For this exercise, reproduce the entries below exactly, but only from the line containing "Image resolution: width=764" through the line containing "736x291 pixels.", both included.

Start of Source data

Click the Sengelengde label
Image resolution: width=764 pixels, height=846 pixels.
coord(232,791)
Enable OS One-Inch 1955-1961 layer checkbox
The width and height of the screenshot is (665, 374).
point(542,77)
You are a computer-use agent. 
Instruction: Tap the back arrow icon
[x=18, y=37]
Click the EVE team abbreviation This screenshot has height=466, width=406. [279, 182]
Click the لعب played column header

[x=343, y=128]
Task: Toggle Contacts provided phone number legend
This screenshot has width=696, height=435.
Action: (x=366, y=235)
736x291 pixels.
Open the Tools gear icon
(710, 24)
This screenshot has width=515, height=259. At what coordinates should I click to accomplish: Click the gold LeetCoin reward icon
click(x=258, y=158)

End of Source data
Start of Source data

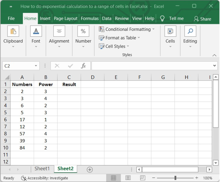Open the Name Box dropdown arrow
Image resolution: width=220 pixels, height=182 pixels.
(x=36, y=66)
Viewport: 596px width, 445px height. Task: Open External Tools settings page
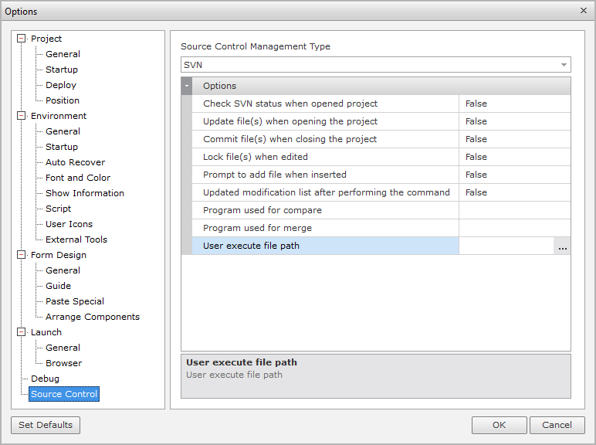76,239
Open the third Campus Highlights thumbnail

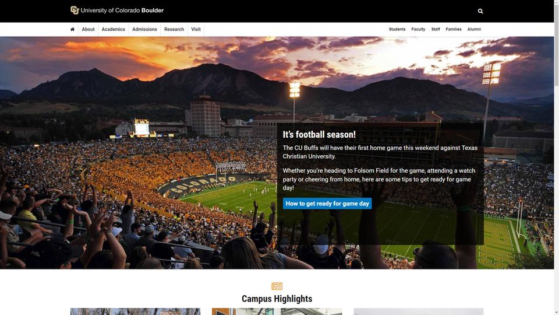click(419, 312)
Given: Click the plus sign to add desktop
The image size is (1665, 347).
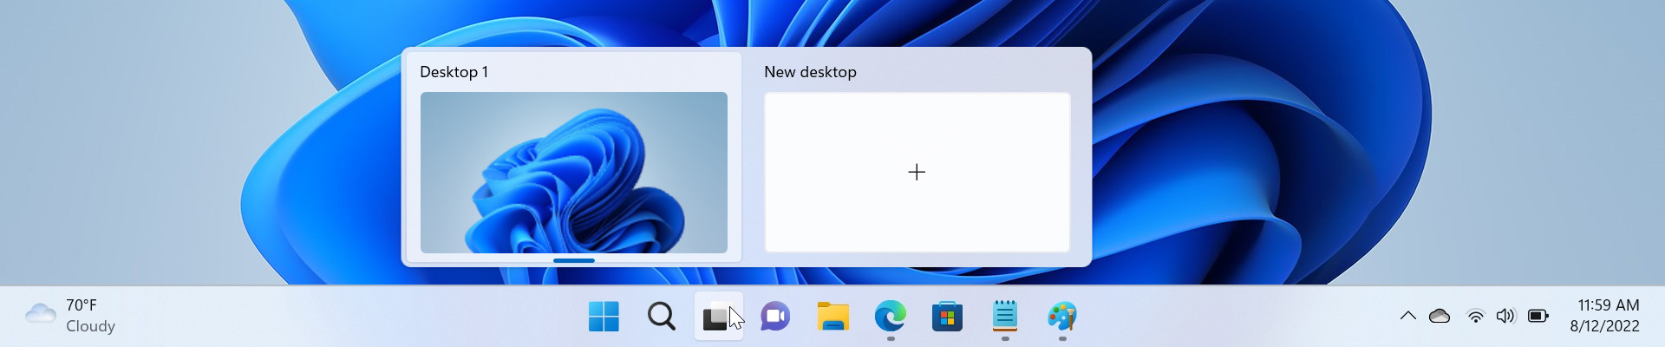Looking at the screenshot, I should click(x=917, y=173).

End of Source data

## Exercise solution:
Image resolution: width=764 pixels, height=846 pixels.
coord(232,791)
Enable OS One-Inch 1955-1961 layer checkbox
The width and height of the screenshot is (665, 374).
point(542,77)
You are a computer-use agent. 
Instruction: Tap the back arrow icon
[x=18, y=37]
Click the EVE team abbreviation This screenshot has height=466, width=406. [279, 182]
Click the لعب played column header

[x=343, y=128]
Task: Toggle Contacts provided phone number legend
This screenshot has width=696, height=435.
Action: (x=366, y=235)
736x291 pixels.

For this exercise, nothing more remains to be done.